La dette publique ne disparaîtra pas avec la chute de Bayrou, ni avec la dissolution de l’Assemblée, ni avec la démission de Macron
Après que François Bayrou, ministre très impopulaire, eut souhaité avoir la confiance de l’Assemblée nationale le 8 septembre, d’aucuns parlent de sa chute inévitable et d’un éventuel remaniement, que ce soit à l’Assemblée par une nouvelle dissolution ou par la démission du président de la République, Emmanuel Macron.
Des scénarios qui ne masquent pas la fébrilité politique actuelle de la France, mais qui font oublier qu’aucun d’eux ne saurait effacer la dette publique de 3 300 milliards d’euros.
En effet, cette dette, qui résulte avant tout, depuis plus de quarante ans, des politiciens de tout bord qui ont fait de la politique leur métier – certains n’ont jamais rien fait en dehors de ceci – avec les privilèges qu’ils se sont accordés tout au long de ces décennies, ne doit pas être occultée. Les indemnités des députés et sénateurs dépassent les 5 000 € par mois sans compter les frais adjacents, soit plus de 3 millions d’euros par mois pour les 577 députés de l’Assemblée nationale et plus d’un million pour les 348 sénateurs. De plus, les anciens présidents et ministres bénéficient d’avantages alors qu’ils n’exercent plus.
Lorsque François Bayrou accuse les Français d’être à l’origine de cette dette colossale, c’est oublier que lui-même, au travers de ses divers mandats, y a contribué, ce qui ne fait pas de lui l’unique responsable. Puisque l’ensemble des parlementaires réunis représente toujours au bas mot, sans prendre en considération les autres indemnités adjacentes, pas moins de 62 043 524,04 par an.
À cela s’ajoutent, via des lobbys, des cadeaux fiscaux faits aux grandes fortunes, avec la suppression de l’impôt sur les grandes fortunes, remplacé par l’impôt sur la fortune immobilière, et les cadeaux aux grandes entreprises, avec des aides qui s’élèvent en 2023 à 211 milliards d’euros.
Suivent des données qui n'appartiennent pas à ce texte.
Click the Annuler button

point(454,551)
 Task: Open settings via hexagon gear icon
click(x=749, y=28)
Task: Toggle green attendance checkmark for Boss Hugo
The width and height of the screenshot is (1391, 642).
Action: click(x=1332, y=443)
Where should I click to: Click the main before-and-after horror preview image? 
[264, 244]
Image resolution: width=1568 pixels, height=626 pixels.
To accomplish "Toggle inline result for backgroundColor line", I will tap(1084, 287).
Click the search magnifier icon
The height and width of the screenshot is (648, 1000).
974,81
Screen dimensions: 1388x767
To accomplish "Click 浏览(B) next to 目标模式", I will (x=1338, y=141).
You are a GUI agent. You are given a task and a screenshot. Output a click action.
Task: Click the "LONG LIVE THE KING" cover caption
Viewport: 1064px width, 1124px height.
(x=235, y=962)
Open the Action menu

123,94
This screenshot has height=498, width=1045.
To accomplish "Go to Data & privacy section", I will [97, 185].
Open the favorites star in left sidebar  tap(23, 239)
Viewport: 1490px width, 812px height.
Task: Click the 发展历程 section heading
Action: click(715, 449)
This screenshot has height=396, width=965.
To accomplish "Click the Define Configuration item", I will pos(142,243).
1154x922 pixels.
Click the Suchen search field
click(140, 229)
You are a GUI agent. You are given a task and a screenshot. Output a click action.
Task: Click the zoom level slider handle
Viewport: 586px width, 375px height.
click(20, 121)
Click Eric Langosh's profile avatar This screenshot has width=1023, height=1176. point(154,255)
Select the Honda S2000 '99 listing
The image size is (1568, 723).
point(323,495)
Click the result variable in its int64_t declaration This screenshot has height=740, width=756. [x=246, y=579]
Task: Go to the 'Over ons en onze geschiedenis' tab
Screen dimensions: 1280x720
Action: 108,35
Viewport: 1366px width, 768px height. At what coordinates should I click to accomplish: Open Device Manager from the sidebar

Des sommes qui, mis bout à bout, donnent le tournis, mais qui ne semblent pas gêner outre mesure les politiciens de tous bords qui s’en mettent plein les poches et tentent de surfer sur le mécontentement populaire, notamment celui du 10 septembre, pour revenir sur le devant de la scène.
Mais, le branle-bas de combat qu’on note ici et là avec, pour certains politiciens, l’idée de voir le président de la République, élu démocratiquement, démissionner ou dissoudre l’Assemblée nationale, ou encore voir tomber l’actuel 1ᵉʳ ministre qui est un bonimenteur hors pair, n’effacera aucunement la dette de 3 345,8 milliards d’euros.
Ce n’est pas la chute d’un 1ᵉʳ ministre, ni la dissolution d’une Assemblée, ni le départ précipité d’un président qui changera la donne. Ces éventuels scénarios ne feront qu’accentuer la crise.